I would like to split a data.frame by sequences of NA values. The original data.frame looks like this example:
data <- data.frame(temp1=c(2,5,8,NA,NA,NA,7,4,1,3,NA,NA,1,5,NA,NA,NA,NA,9),temp2=c(1:19))
and I would like to get a list of data frames with only the sequences of NA values:
result <- list(data.frame(temp1=c(NA,NA,NA),temp2=c(4,5,6)),data.frame(temp1=c(NA,NA),temp2=c(11,12)),data.frame(temp1=c(NA,NA,NA,NA),temp2=c(15,16,17,18)))
so that I can work on each sequence independently (each sequence is a specific case).

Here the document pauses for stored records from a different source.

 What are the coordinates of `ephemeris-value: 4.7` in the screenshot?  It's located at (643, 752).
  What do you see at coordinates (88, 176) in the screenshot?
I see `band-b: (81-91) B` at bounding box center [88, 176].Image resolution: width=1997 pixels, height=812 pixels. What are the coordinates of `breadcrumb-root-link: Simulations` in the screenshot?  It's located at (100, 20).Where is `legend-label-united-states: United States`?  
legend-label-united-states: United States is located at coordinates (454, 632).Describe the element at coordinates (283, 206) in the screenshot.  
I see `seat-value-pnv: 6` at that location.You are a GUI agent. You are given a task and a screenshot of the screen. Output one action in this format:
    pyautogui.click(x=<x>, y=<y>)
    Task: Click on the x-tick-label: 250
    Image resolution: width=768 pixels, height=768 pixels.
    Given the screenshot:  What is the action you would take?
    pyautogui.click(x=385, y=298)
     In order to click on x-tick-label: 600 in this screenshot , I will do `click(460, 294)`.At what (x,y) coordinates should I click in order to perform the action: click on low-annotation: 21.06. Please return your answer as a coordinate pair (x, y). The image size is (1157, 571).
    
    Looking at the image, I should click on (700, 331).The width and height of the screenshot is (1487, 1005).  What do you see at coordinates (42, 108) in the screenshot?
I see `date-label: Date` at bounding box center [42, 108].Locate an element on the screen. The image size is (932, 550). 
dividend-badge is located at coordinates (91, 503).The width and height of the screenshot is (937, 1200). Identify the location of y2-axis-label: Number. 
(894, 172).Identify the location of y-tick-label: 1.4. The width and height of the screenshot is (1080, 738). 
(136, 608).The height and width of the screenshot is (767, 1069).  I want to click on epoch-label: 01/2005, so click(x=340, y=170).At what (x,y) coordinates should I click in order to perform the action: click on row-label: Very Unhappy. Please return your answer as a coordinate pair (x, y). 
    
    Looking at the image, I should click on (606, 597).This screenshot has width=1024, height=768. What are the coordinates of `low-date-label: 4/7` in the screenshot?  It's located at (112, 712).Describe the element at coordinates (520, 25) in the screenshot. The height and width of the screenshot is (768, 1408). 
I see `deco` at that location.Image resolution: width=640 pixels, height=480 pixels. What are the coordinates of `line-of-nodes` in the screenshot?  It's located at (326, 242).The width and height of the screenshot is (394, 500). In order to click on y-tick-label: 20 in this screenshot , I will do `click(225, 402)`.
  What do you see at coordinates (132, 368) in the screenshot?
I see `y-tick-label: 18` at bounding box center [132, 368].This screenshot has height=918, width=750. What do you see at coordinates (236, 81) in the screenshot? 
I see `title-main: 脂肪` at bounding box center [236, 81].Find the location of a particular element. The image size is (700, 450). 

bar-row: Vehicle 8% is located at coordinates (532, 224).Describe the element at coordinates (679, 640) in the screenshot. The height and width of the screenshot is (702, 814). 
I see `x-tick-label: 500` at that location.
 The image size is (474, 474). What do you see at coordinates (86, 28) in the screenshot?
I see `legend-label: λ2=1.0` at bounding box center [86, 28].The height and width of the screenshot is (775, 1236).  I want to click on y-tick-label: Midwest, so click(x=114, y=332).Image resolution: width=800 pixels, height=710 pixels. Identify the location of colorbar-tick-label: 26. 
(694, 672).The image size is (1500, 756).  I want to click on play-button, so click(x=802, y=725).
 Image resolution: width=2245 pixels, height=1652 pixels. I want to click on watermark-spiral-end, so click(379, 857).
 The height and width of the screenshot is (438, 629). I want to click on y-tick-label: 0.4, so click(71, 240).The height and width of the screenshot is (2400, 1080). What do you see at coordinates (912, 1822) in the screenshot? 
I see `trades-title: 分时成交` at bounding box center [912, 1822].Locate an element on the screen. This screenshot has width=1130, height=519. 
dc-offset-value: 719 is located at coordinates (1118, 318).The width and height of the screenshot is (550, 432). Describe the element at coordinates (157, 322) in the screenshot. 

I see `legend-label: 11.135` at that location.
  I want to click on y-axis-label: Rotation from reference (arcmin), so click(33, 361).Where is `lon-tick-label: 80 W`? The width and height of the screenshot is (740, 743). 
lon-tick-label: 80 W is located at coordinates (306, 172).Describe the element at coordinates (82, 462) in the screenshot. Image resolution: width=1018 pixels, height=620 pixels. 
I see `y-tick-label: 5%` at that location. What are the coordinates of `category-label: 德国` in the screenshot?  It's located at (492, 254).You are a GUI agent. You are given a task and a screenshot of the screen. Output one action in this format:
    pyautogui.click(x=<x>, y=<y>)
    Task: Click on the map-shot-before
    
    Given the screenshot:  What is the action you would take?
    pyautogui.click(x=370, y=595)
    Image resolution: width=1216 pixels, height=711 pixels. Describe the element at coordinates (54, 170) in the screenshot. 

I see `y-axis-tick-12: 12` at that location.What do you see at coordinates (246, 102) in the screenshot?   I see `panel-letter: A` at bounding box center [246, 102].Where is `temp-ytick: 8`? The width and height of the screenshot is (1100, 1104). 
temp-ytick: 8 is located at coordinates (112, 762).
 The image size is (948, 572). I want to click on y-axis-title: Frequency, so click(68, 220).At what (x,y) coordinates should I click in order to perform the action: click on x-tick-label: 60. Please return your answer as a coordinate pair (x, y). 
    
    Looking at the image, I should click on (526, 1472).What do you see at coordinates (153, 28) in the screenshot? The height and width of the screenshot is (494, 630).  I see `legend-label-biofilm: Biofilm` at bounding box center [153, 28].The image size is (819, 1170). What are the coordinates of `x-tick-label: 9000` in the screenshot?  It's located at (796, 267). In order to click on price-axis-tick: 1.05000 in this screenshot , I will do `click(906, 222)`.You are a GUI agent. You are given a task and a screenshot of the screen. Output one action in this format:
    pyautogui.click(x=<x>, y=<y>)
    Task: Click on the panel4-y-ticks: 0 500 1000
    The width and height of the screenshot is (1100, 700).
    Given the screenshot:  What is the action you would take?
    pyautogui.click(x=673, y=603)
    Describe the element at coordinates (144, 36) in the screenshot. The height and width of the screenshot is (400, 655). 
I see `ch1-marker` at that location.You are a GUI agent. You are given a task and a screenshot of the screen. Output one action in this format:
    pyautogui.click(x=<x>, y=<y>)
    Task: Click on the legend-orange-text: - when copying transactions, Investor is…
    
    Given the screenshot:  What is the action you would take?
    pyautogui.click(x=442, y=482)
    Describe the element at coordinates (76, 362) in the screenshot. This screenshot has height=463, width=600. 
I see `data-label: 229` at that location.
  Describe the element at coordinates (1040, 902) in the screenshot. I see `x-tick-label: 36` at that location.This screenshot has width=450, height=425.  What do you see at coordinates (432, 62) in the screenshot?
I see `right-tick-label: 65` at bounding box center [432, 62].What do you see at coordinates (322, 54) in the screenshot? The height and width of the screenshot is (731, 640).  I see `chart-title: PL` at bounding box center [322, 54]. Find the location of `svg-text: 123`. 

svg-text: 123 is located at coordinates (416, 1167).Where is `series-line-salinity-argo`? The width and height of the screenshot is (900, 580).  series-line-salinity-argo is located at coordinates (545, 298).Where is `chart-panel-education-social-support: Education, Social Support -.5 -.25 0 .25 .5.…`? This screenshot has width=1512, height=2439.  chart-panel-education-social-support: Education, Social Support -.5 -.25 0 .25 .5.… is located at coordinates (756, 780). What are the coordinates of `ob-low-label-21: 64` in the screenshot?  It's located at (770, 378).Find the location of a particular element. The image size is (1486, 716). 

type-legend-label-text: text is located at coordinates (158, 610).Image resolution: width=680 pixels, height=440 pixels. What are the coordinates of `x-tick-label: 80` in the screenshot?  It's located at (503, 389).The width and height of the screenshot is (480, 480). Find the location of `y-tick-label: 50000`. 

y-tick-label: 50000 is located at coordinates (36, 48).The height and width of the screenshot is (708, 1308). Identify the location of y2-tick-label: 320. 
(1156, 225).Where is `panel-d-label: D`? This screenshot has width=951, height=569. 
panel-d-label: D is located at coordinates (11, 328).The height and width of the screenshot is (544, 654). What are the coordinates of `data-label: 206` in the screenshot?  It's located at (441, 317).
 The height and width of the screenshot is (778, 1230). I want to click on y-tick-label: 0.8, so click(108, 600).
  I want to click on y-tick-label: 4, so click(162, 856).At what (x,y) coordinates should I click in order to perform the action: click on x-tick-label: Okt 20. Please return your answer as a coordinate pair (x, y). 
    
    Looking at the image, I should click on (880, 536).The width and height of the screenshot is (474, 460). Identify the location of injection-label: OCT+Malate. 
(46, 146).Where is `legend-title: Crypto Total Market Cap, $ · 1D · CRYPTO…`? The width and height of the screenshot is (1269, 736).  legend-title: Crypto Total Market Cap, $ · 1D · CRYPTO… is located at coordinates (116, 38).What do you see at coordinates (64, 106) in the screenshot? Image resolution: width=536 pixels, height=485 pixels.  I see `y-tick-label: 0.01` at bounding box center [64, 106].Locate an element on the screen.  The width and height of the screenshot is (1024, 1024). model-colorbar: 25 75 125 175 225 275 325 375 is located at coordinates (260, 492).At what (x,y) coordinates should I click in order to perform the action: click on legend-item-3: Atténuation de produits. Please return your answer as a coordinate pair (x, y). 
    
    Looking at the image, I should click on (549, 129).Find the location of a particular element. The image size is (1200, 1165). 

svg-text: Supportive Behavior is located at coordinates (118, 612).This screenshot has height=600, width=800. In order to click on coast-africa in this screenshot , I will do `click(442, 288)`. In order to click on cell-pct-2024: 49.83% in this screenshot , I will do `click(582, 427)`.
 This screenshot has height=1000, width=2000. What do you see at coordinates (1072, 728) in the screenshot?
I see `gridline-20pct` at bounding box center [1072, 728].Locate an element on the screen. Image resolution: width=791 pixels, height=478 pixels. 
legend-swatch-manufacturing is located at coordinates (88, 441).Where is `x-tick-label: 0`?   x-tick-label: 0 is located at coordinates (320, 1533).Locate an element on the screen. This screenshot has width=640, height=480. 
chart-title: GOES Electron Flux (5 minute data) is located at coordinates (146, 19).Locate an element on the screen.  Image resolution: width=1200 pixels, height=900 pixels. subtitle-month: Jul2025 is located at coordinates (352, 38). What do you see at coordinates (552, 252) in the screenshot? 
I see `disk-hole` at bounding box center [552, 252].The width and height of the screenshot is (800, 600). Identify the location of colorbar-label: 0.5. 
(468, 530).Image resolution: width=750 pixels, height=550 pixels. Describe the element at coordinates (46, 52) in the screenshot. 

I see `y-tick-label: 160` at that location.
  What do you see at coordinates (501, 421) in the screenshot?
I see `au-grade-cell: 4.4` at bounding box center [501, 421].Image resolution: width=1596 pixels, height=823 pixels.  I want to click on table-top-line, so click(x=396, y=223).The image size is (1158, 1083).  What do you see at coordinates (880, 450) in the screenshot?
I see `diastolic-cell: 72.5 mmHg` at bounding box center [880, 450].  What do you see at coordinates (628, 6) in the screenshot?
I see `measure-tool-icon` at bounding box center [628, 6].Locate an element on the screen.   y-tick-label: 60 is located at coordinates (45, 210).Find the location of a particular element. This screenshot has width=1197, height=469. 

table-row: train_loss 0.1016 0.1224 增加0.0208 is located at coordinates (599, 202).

(e.g like a subset(data,is.na(data$temp1)) but with separated sequences of NA)
>Solution :
An one-liner using split would be:
# library(data.table) for the rleid() function
# interchangeable with dplyr::consecutive_id()
library(data.table)
split(data, ifelse(is.na(data$temp1), rleid(data$temp1), NA))
$`4`
temp1 temp2
4 NA 4
5 NA 5
6 NA 6
$`9`
temp1 temp2
11 NA 11
12 NA 12
$`12`
temp1 temp2
15 NA 15
16 NA 16
17 NA 17
18 NA 18
Wrap the whole thing with unnamed() if you want to get rid of the list names.